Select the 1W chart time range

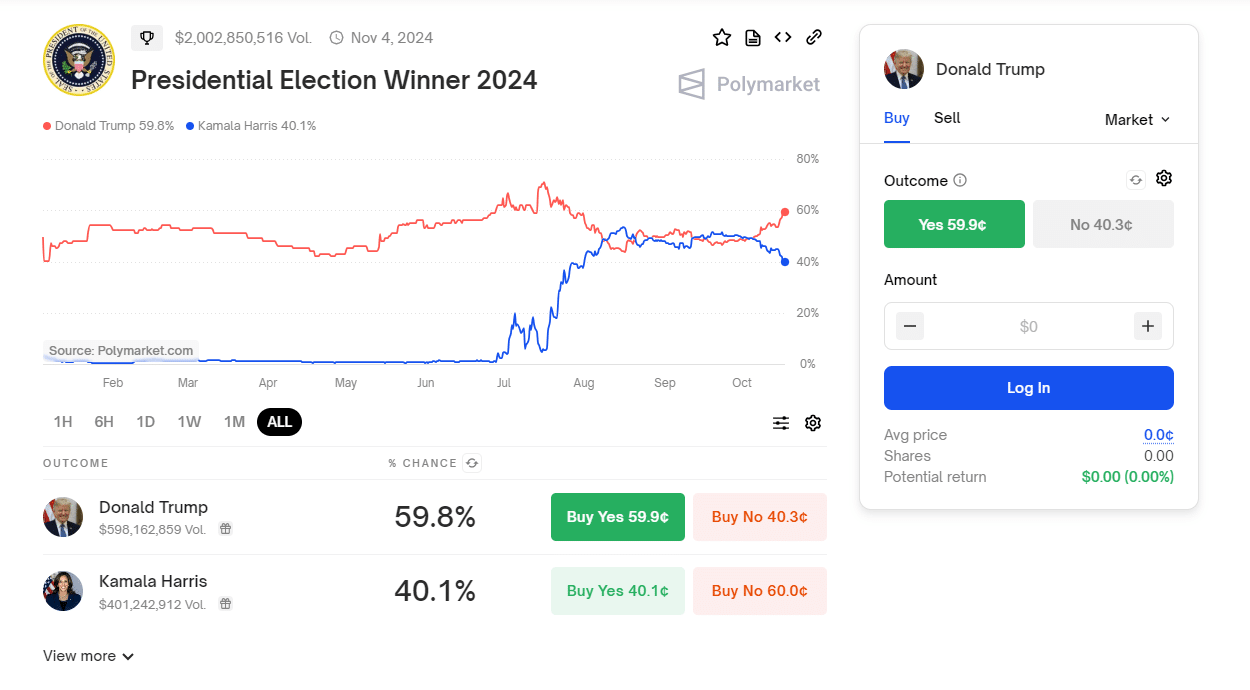coord(189,422)
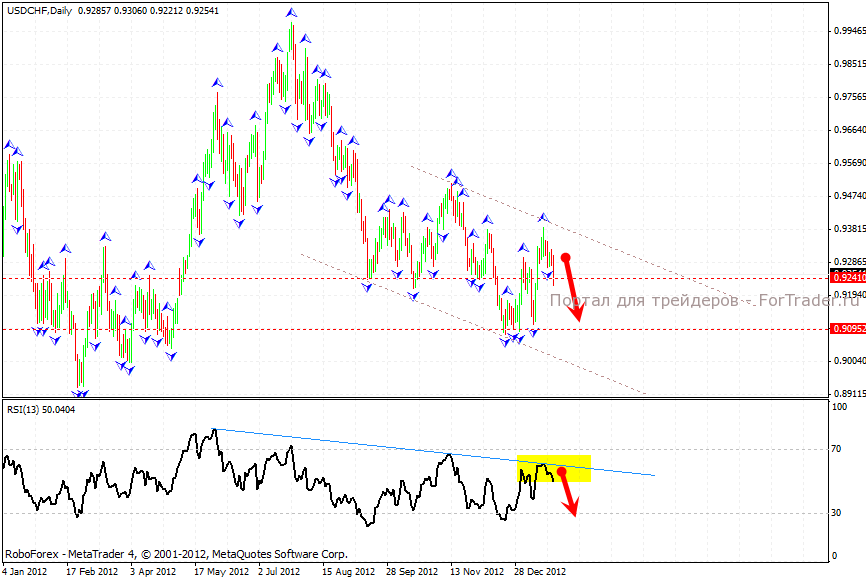This screenshot has height=579, width=866.
Task: Click the red 0.9241 price level tag
Action: (x=847, y=278)
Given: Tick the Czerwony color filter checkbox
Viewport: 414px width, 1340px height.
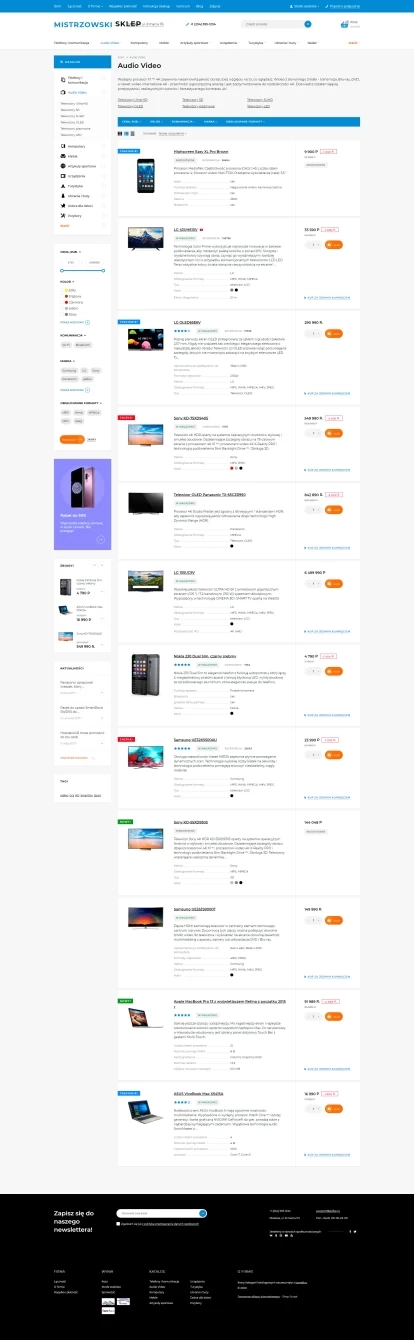Looking at the screenshot, I should (63, 302).

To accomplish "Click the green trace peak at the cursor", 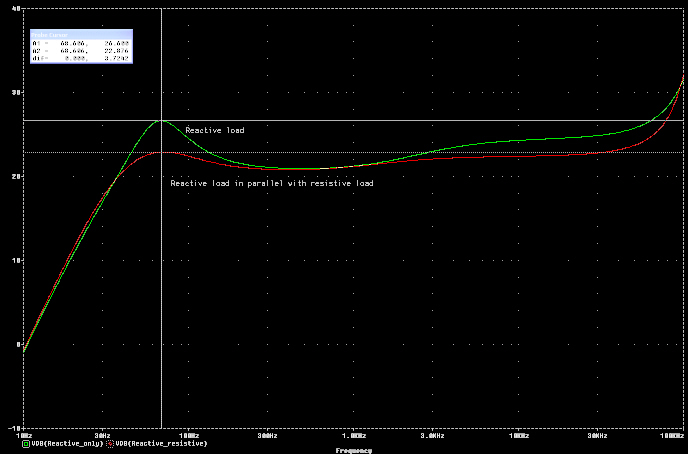I will coord(161,120).
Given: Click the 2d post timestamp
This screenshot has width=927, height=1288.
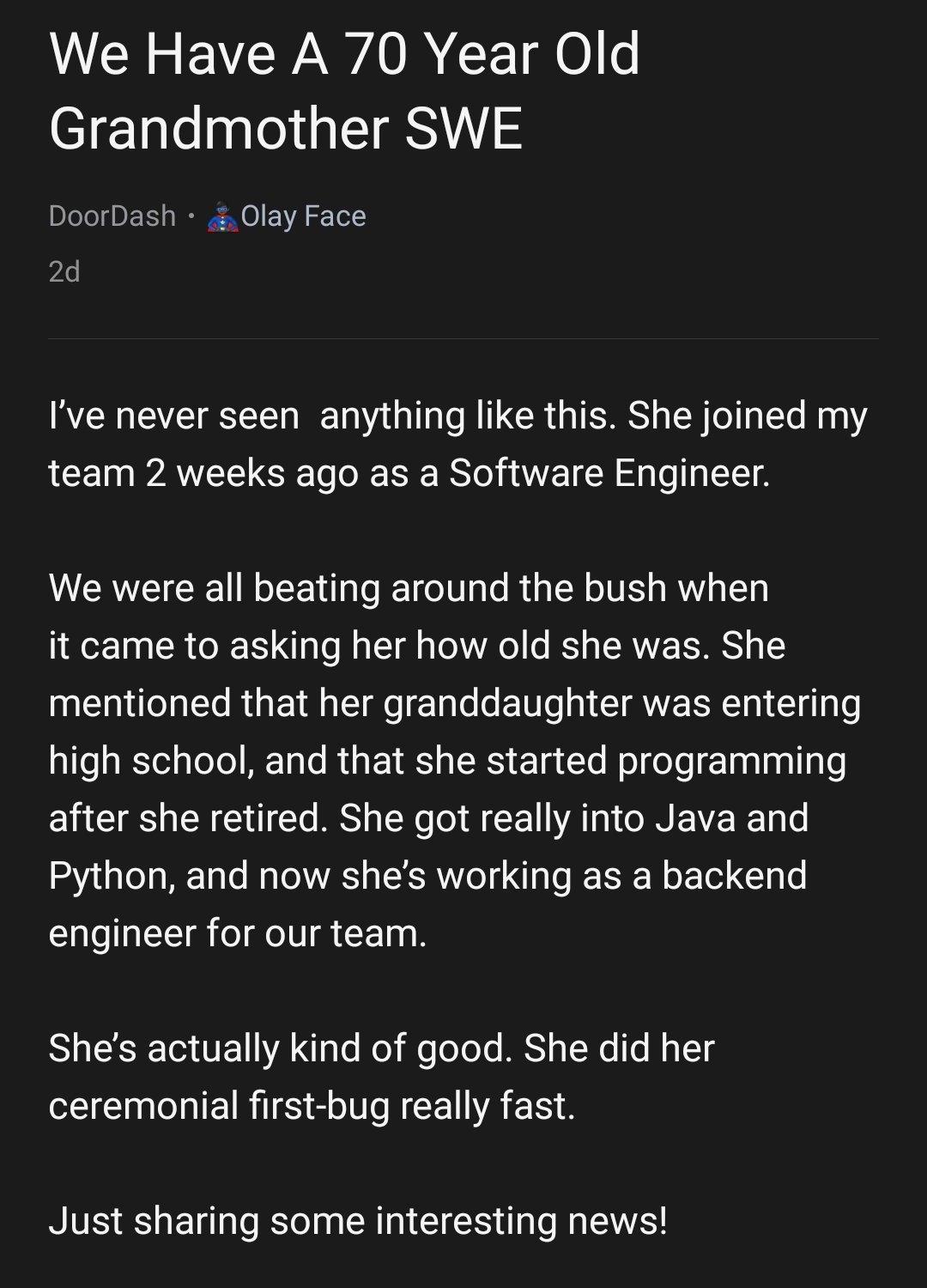Looking at the screenshot, I should [64, 271].
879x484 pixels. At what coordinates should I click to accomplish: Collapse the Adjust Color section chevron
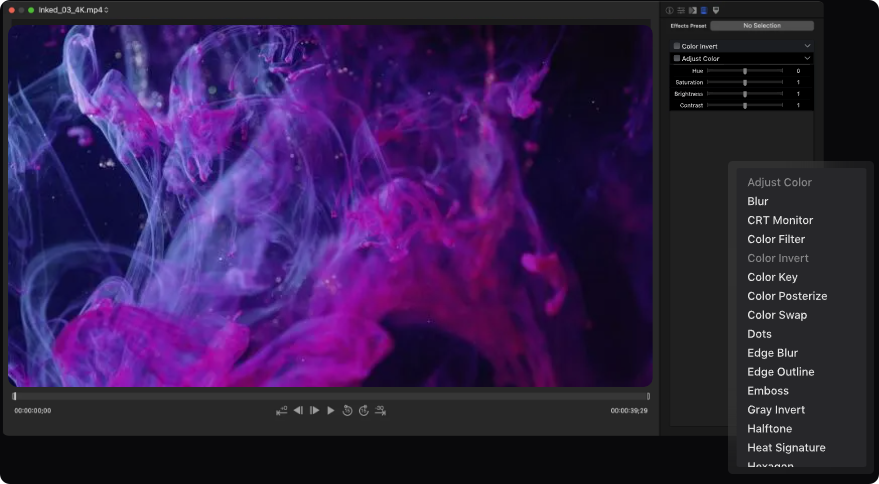tap(807, 59)
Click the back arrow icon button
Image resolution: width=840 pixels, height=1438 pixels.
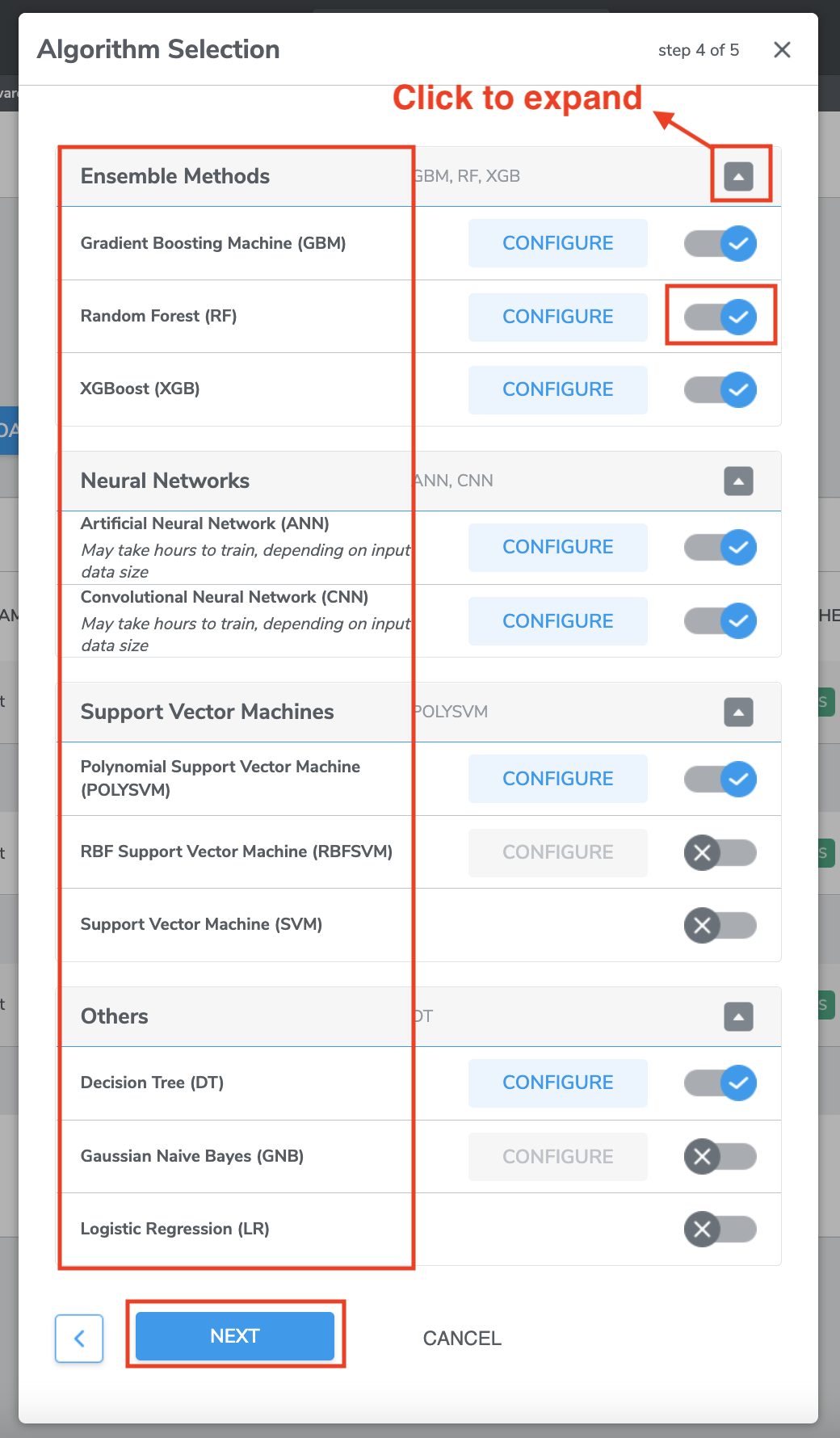(79, 1339)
■ ■ ■ ■ ■ ■ ■
▸ **What you have to do**: Give back an exact copy of only the lines from the one with "Click the back arrow icon button" through the final line of the material, both included. Pictures do not belong in it.

▸ **Written reply**:
Click the back arrow icon button
Image resolution: width=840 pixels, height=1438 pixels.
(79, 1339)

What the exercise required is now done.